Sarah discovers that Michael is defecting to East Germany and follows her heart
and him.
Occasionally,
I confuse this film with Newman’s other movie set in Scandinavia, The Prize (1963), based on Irving
Wallace’s novel. (Wallace’s literary autopsy of writing this novel, over a
period of sixteen years, makes fascinating reading: The Writing of One Novel.)
From
the critics’ viewpoint, Torn Curtain
wasn’t great Hitchcock; yet, at the box office, it did well. It was filmed at
the height of the first Cold War (as opposed to the new one that seems to be just
blossoming…)
The
movie was broken into three acts; classic film narration. The first act was from
the viewpoint of Sarah. The second act was Michael’s POV. And the third act covered
both their viewpoints, as appropriate.
Switching
the POV works here. We’re involved in Sarah’s puzzlement and heartache as
Michael defects.
All
of the trademark Hitchcock elements are present. Mystery and puzzlement
revolving round the protagonist, Michael. Is Newman playing against the usual
heroic type, actually being a traitor to his character’s country? Suspense
mounts as revelations explain Michael’s purpose – combined with the oppressive
regime of East Germany that meant that paranoia was a normal way of life at the
time. We see Sarah and Michael arguing, but are not privy to their words – a
standard technique Hitchcock employed in his films. The ‘ticking clock’ is used
in the form of an underground group’s escape route being compromised. Seemingly
irrelevant characters at the outset prove to be crucial at the denouement. The
Hitchcock McGuffin is a formula that Michael needs to obtain…
There’s
a prologue and epilogue – both have Sarah and Michael under a blanket – which
neatly bookends the story. The fact that the pair were not married caused
concern on moral grounds in certain religious and secular quarters. How times
have changed…
The
fight with and murder of an East German agent is a deliberately prolonged
scene.

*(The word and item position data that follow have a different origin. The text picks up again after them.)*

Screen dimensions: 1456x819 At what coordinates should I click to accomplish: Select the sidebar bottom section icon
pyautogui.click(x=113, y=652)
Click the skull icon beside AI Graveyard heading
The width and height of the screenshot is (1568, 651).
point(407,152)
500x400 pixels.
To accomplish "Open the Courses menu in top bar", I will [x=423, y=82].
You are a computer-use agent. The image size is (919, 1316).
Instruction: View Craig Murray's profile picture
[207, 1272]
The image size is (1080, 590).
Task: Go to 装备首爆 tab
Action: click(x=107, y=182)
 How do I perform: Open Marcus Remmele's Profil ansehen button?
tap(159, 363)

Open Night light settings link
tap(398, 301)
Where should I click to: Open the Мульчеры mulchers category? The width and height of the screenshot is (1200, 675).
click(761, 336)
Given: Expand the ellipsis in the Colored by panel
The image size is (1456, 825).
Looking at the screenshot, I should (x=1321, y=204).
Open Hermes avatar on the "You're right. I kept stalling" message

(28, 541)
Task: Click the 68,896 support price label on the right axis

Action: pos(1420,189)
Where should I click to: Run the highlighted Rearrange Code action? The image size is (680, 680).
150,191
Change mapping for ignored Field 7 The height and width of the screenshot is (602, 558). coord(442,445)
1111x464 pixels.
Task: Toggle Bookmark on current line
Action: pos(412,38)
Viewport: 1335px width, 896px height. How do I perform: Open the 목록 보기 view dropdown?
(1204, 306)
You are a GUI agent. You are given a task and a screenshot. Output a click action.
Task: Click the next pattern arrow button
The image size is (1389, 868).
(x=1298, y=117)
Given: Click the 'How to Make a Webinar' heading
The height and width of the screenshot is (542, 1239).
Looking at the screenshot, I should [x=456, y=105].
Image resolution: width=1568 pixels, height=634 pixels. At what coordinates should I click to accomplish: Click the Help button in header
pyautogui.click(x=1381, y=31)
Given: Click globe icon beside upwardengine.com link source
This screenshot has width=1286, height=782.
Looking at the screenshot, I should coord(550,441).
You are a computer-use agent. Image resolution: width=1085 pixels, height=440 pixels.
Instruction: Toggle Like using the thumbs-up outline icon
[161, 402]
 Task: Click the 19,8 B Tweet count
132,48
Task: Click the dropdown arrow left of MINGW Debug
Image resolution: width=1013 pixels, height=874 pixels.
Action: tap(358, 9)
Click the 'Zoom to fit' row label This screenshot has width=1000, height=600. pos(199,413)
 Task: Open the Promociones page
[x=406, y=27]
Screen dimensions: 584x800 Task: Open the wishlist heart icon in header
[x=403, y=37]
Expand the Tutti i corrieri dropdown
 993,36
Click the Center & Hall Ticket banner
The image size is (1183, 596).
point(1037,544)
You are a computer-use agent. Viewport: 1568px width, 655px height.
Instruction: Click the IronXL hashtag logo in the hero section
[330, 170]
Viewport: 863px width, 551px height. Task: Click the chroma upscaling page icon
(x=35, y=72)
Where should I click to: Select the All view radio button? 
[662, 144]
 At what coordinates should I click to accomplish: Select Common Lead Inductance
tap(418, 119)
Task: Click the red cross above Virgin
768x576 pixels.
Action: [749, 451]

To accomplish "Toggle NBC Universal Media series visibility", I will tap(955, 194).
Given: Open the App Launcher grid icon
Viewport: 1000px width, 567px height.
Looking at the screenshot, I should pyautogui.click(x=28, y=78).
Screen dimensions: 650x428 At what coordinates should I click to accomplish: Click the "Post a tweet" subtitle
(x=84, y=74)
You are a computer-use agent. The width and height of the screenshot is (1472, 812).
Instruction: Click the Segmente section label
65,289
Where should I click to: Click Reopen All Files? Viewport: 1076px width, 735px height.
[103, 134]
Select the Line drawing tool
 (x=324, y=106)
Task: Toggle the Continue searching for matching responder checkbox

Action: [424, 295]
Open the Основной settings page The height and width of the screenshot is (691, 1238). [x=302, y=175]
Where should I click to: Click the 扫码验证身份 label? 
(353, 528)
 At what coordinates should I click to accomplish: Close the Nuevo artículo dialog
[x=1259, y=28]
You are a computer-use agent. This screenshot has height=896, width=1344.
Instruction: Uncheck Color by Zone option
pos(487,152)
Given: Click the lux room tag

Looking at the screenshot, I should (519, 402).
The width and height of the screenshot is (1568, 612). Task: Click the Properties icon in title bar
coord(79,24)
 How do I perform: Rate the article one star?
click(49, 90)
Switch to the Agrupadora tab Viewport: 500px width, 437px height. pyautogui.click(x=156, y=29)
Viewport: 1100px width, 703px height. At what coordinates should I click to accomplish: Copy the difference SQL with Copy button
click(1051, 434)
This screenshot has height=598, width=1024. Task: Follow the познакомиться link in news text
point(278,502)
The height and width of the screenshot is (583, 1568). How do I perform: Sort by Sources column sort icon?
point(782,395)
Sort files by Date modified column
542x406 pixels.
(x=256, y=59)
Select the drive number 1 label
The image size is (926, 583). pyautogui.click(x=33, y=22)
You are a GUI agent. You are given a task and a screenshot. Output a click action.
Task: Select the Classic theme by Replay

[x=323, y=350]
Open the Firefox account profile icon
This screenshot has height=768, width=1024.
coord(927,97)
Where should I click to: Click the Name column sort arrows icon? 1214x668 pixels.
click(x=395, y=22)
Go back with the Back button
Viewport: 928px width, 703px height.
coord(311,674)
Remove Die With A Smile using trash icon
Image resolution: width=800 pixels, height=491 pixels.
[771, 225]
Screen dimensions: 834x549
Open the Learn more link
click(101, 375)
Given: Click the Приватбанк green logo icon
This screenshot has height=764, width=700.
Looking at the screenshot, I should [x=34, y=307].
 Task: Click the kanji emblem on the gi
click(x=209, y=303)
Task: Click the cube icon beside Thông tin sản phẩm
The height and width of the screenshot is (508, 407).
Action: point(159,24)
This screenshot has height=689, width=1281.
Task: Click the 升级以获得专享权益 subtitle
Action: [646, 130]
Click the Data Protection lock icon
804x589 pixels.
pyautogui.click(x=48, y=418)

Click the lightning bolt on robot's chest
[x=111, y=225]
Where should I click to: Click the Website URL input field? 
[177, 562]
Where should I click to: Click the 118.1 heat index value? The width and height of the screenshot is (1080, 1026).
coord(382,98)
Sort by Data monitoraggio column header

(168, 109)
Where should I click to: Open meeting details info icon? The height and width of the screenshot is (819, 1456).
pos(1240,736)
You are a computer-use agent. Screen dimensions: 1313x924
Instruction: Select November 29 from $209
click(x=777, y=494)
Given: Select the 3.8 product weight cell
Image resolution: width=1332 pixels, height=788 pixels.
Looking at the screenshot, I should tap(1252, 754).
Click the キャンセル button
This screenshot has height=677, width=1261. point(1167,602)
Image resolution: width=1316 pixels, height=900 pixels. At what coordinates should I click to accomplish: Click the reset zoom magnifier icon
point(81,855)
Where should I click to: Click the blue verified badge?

Hitchcock intended making it grim and difficult, eschewing the usual spy
characters who kill so easily, unlike in real life. To make such an observation,
Hitchcock might not have seen From Russia
With Love (1963); there’s nothing easy about the death of Red Grant on the
Orient Express. The realism makes for uncomfortable viewing, certainly.
The
studio insisted on using the stars Newman and Andrews. Julie Andrews was only
available for the film for a few months, so the pace of the filming was rushed –
moreso when Hitchcock decided that the original screenplay (by novelist Brian
Moore) needed beefing up and hired Keith Waterhouse and Willis Hall to inject
more life into it (both uncredited).
Overall, the pace is slow in sections, but there are plenty of occasions where the suspense is cranked up by Hitchcock. And the supporting actors perform brilliantly. Worth viewing.